Rapport Therapeutics Reports 77.8% Seizure Reduction, Eyes Phase 3 in Q2 2026
RAPP’s lead candidate RAP-219 delivered a median 77.8% reduction in seizure frequency and 24% seizure freedom in a 30-patient Phase 2a focal onset seizure trial, supporting a >$2B U.S. market opportunity. The company ended 2025 with $490.5M cash and will start Phase 3 FOS studies in Q2 2026.
1. Financial Results and Cash Runway
The company reported cash, cash equivalents and short-term investments of $490.5 million at year-end, a balance strengthened by a follow-on common stock offering that is expected to fund operations into the second half of 2029.

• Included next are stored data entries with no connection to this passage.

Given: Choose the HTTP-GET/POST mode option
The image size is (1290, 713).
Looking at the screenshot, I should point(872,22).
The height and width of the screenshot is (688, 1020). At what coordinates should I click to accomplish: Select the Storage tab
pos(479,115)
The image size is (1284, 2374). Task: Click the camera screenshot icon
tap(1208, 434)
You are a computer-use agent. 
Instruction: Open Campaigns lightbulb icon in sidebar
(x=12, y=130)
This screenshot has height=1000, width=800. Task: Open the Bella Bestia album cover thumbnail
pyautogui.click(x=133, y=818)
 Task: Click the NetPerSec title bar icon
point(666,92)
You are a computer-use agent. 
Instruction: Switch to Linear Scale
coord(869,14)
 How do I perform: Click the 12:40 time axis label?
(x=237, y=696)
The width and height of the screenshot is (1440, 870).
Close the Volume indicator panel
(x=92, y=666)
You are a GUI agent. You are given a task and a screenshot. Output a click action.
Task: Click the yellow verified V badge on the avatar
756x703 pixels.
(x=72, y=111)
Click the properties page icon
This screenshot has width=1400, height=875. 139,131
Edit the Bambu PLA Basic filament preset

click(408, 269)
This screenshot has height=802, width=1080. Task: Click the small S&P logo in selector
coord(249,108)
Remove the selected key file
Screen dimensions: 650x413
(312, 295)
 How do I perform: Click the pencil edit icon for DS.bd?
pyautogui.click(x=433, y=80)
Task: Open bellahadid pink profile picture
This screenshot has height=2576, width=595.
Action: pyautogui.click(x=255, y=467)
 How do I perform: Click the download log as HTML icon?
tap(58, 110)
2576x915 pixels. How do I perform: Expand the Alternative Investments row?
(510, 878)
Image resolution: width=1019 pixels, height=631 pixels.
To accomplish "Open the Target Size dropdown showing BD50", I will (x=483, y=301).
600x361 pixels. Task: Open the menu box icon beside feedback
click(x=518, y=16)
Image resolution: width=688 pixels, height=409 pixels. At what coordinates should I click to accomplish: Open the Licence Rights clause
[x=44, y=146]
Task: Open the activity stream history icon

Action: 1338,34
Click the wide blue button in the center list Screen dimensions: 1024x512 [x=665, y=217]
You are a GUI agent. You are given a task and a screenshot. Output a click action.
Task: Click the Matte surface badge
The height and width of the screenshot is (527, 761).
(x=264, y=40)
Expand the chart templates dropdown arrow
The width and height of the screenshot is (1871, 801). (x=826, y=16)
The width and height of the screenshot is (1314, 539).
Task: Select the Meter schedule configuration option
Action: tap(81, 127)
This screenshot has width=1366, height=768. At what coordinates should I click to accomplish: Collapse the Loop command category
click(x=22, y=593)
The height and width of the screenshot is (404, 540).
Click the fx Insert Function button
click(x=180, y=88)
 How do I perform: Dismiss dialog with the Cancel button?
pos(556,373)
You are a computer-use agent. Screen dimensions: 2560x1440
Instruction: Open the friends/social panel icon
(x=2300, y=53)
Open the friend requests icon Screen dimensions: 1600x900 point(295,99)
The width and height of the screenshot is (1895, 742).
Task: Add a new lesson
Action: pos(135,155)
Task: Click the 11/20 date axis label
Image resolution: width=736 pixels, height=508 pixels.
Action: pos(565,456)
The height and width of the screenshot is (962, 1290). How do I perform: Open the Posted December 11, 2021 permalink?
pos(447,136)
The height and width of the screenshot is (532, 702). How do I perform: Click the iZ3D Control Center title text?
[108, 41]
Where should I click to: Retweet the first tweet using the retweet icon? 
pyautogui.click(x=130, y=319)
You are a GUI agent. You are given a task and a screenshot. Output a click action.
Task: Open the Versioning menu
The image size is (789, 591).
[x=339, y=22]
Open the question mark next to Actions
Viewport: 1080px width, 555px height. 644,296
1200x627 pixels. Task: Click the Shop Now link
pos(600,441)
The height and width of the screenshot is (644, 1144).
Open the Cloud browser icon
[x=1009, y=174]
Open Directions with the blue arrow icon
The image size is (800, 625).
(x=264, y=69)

2. Robust Phase 2a Focal Onset Seizure Data
In a 30-patient Phase 2a trial of RAP-219 in drug-resistant focal onset seizures, patients achieved a median 77.8% reduction in clinical seizure frequency (p=0.01), with 72% attaining ≥50% reduction and 24% achieving seizure freedom over eight weeks, demonstrating early onset and sustained benefit across baseline severities.
3. Accelerated Phase 3 and Pipeline Expansion
Following an end-of-Phase 2 FDA meeting, the company moved up the start of its pivotal Phase 3 FOS program to Q2 2026, initiated enrollment in an open-label long-term safety trial, and plans to launch a Phase 3 program in primary generalized tonic-clonic seizures in H1 2027. Development of a long-acting injectable formulation and a Phase 2 bipolar mania trial remain on track with key data expected in 2027.
4. Strategic Collaboration in Greater China
Rapport entered a strategic collaboration and license agreement with Tenacia Biotechnology to develop and commercialize RAP-219 in Greater China across indications including focal onset seizures and bipolar mania, expanding its global development footprint.